I would also like to say I am rather offended that theadvocates of the new masculinity stuff are saying the problem with the Church is me, my “womanliness” is putting off all those men.  These advocates of course would say I am missing the point, it is not me that is the problem, but the “Jesus is my boyfriend” songs and the fluffy, cuddly stuff.  But you see I can’t stand that part of Church either, not because I am a man (I am not a man) but because I am distraught that parts of the Body of Christ have been reduced to something so…small!  The radical, sold out, discipleship to the Son of Man has been turned into soppy, self indulgent songs and being “nice” to people.

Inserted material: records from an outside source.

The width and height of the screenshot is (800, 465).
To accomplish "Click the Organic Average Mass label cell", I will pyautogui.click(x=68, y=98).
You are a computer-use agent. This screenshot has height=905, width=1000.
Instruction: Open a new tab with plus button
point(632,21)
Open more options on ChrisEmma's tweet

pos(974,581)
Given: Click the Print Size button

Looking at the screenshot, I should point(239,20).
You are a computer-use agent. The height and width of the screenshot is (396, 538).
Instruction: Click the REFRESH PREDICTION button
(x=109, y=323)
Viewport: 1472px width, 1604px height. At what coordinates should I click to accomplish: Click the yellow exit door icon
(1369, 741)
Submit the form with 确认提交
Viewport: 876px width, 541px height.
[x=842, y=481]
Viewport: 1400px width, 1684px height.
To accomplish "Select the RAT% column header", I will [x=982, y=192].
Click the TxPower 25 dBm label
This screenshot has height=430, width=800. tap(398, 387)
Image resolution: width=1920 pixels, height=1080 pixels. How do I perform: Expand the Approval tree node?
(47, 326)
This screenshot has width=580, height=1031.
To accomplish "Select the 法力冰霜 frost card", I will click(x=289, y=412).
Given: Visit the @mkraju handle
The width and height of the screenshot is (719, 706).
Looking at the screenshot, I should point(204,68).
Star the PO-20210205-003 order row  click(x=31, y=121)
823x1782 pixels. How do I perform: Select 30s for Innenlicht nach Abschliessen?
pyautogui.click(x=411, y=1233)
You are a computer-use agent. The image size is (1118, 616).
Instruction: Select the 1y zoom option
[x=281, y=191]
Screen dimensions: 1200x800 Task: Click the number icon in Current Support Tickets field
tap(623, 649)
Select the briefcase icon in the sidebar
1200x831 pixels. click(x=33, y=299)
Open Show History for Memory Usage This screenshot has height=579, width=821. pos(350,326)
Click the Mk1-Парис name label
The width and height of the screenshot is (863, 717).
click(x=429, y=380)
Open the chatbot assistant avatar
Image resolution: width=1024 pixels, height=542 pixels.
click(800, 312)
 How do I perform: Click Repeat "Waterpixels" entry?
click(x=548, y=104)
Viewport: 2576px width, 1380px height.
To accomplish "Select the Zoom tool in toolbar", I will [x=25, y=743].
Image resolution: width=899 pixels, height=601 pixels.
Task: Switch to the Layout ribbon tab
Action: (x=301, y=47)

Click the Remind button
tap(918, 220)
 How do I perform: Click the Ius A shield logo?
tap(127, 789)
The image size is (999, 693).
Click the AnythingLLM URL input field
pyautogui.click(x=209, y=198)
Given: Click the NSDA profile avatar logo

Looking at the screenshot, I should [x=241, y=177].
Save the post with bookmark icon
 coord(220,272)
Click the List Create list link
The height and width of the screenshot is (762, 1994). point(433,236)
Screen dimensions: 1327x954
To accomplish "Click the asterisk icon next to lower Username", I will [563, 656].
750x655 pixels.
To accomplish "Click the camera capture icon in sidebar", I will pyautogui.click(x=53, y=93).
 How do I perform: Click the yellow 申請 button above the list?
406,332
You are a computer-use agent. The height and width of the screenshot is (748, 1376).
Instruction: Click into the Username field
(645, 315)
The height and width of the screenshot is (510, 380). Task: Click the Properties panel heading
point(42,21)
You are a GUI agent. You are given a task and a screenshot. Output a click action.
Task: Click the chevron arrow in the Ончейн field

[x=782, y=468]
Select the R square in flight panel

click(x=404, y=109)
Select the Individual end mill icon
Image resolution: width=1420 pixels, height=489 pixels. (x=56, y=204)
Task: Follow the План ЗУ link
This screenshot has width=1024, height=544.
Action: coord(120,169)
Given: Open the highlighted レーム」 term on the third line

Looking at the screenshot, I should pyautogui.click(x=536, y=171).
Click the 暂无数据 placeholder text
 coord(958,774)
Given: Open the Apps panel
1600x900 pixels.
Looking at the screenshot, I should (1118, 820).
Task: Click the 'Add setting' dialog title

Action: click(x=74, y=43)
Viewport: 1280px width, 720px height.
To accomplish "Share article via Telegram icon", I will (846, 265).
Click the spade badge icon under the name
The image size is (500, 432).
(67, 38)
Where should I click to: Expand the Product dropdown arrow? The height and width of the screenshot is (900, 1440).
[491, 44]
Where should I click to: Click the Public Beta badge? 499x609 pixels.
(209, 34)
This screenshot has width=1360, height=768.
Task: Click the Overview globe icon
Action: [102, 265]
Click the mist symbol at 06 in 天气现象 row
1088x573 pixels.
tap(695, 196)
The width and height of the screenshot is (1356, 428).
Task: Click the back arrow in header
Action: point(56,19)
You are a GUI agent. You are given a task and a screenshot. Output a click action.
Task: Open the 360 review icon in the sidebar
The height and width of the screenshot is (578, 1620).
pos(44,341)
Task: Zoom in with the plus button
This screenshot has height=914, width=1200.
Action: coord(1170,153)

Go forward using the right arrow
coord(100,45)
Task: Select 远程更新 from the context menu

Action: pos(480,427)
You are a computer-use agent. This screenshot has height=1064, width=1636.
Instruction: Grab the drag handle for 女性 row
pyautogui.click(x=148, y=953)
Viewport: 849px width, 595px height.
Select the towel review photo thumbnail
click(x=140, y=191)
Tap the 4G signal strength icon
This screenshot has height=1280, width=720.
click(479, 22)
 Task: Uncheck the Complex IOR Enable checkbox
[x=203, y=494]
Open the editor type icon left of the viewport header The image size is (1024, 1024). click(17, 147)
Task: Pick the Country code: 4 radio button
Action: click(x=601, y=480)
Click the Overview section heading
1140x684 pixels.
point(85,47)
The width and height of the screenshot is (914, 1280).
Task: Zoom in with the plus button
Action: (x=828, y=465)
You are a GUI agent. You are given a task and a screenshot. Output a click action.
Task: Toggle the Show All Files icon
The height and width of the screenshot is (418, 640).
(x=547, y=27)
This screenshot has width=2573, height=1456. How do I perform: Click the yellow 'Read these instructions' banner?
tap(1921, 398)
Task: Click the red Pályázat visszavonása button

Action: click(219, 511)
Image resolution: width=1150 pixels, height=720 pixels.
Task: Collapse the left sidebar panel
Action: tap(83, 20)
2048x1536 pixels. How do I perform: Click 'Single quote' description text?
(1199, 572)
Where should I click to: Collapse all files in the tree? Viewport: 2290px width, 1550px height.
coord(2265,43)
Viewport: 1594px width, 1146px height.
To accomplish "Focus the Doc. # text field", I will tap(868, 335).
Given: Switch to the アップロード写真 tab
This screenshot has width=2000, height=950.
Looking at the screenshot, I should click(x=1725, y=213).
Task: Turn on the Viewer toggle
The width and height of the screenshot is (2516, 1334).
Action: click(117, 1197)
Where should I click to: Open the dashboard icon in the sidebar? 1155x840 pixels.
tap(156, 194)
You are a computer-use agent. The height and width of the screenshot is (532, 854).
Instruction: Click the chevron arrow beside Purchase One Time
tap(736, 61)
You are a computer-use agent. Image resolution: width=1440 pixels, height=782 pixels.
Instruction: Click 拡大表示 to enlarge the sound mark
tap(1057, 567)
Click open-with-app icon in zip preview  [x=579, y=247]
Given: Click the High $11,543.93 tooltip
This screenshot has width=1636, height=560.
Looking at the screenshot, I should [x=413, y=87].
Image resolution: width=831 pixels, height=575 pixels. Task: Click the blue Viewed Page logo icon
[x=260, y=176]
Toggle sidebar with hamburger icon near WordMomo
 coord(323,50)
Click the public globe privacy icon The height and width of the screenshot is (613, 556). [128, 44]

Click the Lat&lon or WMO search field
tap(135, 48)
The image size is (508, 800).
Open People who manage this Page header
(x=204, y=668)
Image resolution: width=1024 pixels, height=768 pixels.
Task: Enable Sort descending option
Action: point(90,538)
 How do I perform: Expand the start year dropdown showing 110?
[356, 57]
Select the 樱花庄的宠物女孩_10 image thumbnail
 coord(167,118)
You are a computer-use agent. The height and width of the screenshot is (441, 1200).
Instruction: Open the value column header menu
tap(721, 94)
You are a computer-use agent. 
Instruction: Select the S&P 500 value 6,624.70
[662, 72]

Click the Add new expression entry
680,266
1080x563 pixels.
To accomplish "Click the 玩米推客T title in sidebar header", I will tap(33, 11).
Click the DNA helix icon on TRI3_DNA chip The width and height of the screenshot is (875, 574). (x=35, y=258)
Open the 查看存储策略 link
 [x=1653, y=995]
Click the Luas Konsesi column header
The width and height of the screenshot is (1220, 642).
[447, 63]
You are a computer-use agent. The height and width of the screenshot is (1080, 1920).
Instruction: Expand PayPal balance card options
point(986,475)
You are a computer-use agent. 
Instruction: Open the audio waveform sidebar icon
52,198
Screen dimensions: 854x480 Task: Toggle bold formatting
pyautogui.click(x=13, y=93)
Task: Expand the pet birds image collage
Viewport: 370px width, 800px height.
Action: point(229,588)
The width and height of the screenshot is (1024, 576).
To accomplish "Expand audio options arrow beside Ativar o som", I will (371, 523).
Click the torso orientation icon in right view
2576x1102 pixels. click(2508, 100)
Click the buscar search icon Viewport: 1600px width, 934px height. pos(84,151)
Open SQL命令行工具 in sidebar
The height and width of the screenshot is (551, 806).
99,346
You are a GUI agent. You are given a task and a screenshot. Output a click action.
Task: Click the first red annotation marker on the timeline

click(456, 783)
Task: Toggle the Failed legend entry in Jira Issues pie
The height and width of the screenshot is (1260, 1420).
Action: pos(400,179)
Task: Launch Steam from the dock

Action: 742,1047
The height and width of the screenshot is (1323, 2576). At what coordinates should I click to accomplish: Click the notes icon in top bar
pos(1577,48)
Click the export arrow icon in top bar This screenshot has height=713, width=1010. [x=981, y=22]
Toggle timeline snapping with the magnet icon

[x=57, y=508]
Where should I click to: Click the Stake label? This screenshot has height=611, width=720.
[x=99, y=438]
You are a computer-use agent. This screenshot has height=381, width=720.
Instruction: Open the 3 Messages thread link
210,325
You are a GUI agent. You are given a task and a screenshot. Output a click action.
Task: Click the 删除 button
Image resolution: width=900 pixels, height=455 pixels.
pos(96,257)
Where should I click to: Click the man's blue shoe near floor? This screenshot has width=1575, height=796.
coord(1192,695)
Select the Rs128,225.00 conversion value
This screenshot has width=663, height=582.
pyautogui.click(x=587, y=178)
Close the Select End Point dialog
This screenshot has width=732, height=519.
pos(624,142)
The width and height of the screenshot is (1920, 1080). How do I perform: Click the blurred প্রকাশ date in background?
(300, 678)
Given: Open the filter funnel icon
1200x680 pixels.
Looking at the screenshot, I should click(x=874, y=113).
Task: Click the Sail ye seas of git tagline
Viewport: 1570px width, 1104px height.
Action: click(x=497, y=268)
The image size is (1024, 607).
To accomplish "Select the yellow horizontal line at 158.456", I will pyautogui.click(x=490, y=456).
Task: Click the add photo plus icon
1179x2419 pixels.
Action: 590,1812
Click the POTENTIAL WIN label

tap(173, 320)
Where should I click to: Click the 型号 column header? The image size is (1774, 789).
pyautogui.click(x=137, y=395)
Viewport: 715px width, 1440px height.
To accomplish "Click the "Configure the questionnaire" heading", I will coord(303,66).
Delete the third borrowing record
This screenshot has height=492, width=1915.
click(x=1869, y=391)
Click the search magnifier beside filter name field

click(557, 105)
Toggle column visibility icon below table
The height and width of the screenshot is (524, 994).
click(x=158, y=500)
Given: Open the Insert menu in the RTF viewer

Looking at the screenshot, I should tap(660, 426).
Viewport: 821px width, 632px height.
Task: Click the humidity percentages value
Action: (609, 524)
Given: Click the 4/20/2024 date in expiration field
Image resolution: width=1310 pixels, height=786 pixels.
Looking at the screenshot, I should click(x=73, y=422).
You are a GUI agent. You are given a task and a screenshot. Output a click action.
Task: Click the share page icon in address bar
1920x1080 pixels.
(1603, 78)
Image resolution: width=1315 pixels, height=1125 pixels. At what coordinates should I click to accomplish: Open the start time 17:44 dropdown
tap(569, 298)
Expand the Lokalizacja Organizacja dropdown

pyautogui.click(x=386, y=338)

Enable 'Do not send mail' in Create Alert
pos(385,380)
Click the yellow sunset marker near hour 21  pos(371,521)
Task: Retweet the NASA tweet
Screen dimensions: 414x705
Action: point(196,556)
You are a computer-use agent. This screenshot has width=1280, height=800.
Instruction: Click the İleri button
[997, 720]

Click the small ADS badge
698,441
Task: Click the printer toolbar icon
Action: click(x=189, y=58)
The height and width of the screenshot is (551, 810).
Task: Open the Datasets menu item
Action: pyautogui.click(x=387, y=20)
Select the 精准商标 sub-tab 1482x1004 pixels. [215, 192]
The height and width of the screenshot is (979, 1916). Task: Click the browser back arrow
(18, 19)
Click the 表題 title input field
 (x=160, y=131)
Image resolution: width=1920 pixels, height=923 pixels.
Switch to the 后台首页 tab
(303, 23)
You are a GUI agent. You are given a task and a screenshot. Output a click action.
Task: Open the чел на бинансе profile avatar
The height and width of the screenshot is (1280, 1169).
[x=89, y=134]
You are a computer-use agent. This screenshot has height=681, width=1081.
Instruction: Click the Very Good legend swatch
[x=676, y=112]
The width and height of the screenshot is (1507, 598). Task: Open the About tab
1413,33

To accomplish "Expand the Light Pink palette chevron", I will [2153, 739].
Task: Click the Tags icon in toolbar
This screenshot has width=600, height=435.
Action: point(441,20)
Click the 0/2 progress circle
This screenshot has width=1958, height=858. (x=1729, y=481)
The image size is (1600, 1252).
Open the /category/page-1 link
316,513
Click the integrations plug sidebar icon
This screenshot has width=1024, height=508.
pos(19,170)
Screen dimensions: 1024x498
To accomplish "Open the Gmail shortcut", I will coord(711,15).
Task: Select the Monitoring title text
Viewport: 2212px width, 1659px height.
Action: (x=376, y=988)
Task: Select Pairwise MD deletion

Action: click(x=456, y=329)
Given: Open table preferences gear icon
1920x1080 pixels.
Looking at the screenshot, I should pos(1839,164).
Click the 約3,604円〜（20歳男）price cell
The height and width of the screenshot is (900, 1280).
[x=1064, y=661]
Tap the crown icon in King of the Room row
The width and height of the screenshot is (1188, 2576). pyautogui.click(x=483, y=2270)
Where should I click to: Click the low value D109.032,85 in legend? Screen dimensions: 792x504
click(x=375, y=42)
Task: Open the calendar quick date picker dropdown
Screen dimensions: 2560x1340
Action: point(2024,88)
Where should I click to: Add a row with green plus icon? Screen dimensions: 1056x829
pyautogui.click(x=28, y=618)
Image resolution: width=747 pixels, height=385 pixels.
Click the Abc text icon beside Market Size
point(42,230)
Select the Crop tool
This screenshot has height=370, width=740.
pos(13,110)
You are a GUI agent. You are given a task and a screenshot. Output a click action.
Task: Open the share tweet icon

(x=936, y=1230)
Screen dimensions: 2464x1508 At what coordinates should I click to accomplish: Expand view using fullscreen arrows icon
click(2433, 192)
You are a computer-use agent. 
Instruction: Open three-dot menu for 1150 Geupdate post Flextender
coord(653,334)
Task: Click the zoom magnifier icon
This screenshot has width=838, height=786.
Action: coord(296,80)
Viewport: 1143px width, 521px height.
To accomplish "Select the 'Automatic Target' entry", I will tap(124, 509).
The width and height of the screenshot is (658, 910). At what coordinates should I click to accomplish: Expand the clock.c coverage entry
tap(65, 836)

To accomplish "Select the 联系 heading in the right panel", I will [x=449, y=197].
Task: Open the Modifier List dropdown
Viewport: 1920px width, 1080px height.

But still, the advocates would say the reality is, there are less men in Church than women and that has to prove something.  So here are my thoughts on why there are less men in Church:
Due to the reality that the majority of stay at home parents are women (a whole other discussion in itself), they are more in need of the social interaction found in Church than men.  Men are more likely to work in a socially interactive environment and will see the weekends as time off from those interactions.  Men are usually happy for their kids to go to Church, which would suggest the problem isn’t with Church, more with their participation in it.  Rather than a biological issue, this is a social issue.  Men are socialised into certain acceptable behaviours, these do not often include love, joy, peace, patience, kindness, gentleness.  Therefore Church is uncomfortable for them as it requires growth in all those areas
So, rather than condemn the Church as too feminine, maybe we could rather challenge the accepted understanding of masculinity, and provide a safe place to explore other ways of being as men, women and more importantly people, people who need God’s grace, mercy and love to become all He made us to be.